The anime television series Vinland Saga is based on the manga series of the same name written and illustrated by Makoto Yukimura. Twin Engine announced in March 2018 that the manga would receive an anime series adaptation, with the first season being produced by Wit Studio. The series is directed by Shūhei Yabuta, with Hiroshi Seko handling series composition, Takahiko Abiru designing the characters and Yutaka Yamada composing the music. The series focuses on Thorfinn, the young Iceland villager who aims to participate in wars like his retired father, Thors.

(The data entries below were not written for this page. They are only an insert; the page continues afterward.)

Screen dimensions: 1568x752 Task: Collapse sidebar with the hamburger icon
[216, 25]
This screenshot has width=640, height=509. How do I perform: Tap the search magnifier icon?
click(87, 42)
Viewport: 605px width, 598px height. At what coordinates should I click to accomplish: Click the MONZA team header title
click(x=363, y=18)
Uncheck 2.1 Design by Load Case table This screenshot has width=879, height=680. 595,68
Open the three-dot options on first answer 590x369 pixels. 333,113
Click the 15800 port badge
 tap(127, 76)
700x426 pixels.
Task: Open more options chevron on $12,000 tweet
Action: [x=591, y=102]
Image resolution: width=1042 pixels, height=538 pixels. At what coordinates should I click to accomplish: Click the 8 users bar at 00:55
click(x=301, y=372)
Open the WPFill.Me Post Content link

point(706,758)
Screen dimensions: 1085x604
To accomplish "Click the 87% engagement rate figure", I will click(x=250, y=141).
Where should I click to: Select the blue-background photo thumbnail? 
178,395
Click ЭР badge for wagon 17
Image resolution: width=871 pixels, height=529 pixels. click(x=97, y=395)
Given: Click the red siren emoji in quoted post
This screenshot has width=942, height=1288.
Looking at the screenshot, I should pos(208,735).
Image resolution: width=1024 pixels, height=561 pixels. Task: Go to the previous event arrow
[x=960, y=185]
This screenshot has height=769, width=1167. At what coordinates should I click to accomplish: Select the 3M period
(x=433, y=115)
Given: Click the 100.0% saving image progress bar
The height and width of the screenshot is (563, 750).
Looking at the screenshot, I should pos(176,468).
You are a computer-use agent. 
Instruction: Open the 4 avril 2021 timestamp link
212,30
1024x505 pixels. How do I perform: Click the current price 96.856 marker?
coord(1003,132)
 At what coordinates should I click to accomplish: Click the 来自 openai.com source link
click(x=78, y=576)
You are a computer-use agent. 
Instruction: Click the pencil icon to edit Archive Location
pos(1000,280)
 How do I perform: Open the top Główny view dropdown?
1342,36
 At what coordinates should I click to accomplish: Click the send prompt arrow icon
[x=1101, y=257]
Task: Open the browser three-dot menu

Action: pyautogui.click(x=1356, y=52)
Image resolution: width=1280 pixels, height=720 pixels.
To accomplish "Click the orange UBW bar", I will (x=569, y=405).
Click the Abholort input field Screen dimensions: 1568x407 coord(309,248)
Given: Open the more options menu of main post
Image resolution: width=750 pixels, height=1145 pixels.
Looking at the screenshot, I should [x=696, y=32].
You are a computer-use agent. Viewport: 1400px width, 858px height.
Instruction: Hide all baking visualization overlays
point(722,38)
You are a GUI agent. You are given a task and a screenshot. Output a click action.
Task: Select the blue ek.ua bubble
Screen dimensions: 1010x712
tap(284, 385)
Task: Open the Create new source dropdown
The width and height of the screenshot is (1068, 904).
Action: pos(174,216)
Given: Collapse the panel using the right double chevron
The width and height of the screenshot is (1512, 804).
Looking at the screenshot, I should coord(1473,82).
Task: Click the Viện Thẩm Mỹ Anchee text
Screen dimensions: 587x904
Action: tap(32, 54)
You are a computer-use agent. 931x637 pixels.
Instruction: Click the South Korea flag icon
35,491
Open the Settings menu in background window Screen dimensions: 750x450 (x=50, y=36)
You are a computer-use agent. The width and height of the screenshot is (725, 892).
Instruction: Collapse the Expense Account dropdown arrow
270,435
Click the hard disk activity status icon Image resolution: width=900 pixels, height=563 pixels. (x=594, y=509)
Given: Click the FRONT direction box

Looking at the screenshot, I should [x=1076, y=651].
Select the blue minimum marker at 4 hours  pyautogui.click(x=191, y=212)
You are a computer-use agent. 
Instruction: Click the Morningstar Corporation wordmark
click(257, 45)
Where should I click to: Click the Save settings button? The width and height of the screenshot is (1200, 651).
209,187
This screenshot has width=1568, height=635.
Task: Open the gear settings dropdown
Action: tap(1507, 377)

The first season premiered on July 7, 2019, with the first three episodes airing consecutively, and finished weekly on December 29, of the same year.  The series ran for 24 episodes on NHK General TV. Amazon streamed the first season in North America and Australia on their Prime Video service, while Netflix later secured international streaming rights of the series. Due to the pending arrival of Typhoon Faxai on September 8, 2019, Episode 10 was delayed due to broadcasting news, and resumed on the next week. Due to the airing of the World Para Athletics Championship sports tournament on NHK, Episode 18 was delayed and resumed on November 17, of the same year. 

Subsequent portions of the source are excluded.